Q What does it show?
AThe FDG PET scan shows disseminated disease. As well as the known thoracic and left axillary disease, there are widespread subcutaneous, mediastinal and abdominal deposits of disease, which were subsequently shown to be the small bowel bleeding sites. Although this case is extreme, malignant melanoma is very FDG avid, and PET scanning can be very useful in the staging of disease prior to attempted curative treatment of apparently focalised metastases (it has no place in the initial staging of cutaneous melanoma at presentation).

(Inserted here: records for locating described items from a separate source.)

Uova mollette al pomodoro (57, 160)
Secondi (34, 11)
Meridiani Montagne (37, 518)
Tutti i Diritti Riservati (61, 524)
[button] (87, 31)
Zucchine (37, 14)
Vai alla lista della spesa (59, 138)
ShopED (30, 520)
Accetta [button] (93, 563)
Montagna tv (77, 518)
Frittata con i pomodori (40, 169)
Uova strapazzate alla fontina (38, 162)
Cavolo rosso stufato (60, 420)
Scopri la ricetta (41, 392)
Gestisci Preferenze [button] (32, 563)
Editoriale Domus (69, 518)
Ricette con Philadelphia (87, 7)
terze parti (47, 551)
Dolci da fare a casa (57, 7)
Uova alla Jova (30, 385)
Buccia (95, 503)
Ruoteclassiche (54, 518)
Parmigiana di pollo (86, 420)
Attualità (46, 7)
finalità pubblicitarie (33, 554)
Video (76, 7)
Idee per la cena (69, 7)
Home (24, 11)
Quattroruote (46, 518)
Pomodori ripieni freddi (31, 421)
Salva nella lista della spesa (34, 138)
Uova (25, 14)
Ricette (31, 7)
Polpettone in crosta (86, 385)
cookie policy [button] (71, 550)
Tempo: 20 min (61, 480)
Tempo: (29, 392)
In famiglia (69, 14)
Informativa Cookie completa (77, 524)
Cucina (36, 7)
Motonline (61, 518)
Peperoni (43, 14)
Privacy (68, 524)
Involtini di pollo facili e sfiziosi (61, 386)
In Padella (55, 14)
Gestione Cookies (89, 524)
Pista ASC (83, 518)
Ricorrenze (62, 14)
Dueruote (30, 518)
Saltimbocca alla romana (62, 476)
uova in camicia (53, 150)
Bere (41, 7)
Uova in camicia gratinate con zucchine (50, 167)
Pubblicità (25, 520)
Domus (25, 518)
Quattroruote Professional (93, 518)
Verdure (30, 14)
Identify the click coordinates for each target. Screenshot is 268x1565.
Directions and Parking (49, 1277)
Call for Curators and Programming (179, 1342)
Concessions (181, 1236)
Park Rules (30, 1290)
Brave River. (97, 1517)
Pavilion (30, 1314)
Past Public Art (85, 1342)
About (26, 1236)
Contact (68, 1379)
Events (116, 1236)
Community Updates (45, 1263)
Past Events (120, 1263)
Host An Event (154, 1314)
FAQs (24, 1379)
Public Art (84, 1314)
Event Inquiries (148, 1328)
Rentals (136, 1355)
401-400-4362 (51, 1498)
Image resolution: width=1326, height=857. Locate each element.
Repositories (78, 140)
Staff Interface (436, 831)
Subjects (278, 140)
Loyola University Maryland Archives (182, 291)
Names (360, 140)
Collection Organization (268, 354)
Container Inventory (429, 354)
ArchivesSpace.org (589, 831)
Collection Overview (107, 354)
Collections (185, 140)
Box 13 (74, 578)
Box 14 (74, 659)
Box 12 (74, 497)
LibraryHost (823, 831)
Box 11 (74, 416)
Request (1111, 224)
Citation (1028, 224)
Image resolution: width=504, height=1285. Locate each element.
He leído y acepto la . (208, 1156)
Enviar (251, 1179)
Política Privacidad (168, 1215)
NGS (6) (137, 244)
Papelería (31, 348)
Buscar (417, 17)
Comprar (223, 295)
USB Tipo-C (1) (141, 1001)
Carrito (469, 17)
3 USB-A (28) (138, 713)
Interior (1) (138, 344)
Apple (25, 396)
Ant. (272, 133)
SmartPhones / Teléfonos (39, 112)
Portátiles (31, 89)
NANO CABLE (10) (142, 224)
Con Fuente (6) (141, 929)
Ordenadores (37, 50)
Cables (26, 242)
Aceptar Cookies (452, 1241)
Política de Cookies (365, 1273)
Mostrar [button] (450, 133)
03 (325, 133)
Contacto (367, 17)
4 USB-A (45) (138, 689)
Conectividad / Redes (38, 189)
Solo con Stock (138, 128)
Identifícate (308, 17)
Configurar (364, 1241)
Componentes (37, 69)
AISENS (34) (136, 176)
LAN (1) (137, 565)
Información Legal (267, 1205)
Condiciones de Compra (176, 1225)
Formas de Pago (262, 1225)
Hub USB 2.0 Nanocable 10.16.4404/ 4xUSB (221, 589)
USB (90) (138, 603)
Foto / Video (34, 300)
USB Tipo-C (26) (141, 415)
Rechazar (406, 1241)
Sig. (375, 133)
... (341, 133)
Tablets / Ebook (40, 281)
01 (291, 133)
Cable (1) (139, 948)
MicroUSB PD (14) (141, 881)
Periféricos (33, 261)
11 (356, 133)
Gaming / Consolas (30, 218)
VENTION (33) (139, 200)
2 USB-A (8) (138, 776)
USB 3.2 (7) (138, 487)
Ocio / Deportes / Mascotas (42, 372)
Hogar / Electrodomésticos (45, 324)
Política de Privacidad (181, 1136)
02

| Fig 18: Ovarian cancer |
Q What does the Pet/CT scan show? (fig 18)
A There is active uptake in the left side of the pelvis consistent with recurrent ovarian cancer, and spread to an adjacent lymph node, but no further. PET scanning is useful for monitoring and staging ovarian, cervical and to a lesser extent, endometrial cancers.
Summary. The above examples show some of the clinical utility of FDG PET. There are many other malignancies (eg breast, thyroid, mesothelioma, GI stromal tumours) as well as some benign conditions (localisation of infection/inflammation) in which this technology has clinical value.